Are there invertible matrices $A,B \in \textrm{GL}(\mathbb{C}^3)$ such that for every skew-symmetric matrix $S \in \textrm{Mat}_{3 \times 3} (\mathbb{C})$ the matrix $A \cdot S \cdot B$ is symmetric?
I tried to attack this problem solving the occuring equations using Gröbner basis and if I have made no mistakes, then the answer should be "no". But I think there should be a more conceptual proof, perhaps using some theory.
I'm not sure what is qualified as a "more conceptual" proof, but for $n\ge3$, the nonexistence proof is simple. Suppose the contrary that $A$ and $B$ exist. Let $C=BA^{-T}$. So, whenever $S$ is complex skew symmetric, $SC=A^{-1}(ASB)A^{-T}$ is complex symmetric.

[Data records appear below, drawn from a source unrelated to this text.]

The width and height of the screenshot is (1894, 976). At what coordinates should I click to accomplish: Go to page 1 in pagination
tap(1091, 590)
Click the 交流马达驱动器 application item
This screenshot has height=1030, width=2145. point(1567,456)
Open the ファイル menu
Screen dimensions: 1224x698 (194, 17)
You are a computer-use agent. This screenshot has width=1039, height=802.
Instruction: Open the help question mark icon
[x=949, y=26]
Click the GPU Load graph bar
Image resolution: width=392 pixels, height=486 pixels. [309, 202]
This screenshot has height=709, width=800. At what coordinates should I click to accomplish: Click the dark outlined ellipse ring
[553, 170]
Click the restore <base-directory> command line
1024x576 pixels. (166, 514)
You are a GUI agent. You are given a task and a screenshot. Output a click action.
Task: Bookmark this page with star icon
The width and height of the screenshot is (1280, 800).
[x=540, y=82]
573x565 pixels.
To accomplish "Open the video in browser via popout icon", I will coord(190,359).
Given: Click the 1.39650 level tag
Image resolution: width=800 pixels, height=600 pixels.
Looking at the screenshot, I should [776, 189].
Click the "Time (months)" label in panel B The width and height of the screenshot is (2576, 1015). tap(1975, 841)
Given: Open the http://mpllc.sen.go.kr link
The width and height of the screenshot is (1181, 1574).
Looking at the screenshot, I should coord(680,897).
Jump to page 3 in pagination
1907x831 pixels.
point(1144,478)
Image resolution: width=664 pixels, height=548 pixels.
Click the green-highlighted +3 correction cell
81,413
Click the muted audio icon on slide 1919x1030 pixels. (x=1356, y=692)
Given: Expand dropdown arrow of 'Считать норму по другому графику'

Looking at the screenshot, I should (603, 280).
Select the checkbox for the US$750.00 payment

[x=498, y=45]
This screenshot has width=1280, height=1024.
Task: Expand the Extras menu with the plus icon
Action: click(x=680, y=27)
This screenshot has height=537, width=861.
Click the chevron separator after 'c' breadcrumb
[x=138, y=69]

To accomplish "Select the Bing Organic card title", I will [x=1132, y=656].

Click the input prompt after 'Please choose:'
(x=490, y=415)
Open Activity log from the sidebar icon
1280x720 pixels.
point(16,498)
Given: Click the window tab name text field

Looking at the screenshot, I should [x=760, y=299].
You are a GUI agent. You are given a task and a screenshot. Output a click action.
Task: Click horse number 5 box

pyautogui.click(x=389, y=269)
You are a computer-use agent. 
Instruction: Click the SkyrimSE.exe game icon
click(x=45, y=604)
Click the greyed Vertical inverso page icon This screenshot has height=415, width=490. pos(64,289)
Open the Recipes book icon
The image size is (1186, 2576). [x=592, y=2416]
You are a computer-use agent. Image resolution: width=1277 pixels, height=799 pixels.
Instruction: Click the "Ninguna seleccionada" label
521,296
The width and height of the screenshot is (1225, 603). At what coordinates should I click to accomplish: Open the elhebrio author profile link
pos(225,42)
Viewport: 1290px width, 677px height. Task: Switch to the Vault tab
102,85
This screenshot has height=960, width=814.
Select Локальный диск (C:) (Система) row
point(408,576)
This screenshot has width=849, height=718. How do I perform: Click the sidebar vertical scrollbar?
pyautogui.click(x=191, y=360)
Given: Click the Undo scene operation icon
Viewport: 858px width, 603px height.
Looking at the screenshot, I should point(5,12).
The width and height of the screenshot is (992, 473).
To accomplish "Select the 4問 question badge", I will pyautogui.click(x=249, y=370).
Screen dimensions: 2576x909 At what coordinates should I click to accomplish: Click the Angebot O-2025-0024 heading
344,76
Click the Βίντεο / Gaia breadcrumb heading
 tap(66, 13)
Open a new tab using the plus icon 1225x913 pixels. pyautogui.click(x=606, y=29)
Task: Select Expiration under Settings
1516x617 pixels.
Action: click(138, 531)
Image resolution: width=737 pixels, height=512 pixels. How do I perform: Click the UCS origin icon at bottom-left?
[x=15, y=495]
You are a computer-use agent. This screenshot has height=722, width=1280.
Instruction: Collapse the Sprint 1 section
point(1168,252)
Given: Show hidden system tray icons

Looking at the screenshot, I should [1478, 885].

Denote by $E_{ij}$ the square matrix with all entries zero except there is a $1$ at the $(i,j)$-th position. By considering every $S$ of the form $E_{ij}-E_{ji}$ with $i\ne j$, we see that $SC$ is complex symmetric implies that $c_{ii}+c_{jj}=0$ and $c_{ik}=0$ for every $k\ne i,j$. Since $n\ge3$, it follows that $C=0$, which is a contradiction.
As $A$ and $B$ exist when $n=2$, I think somehow one must get into some dirty details.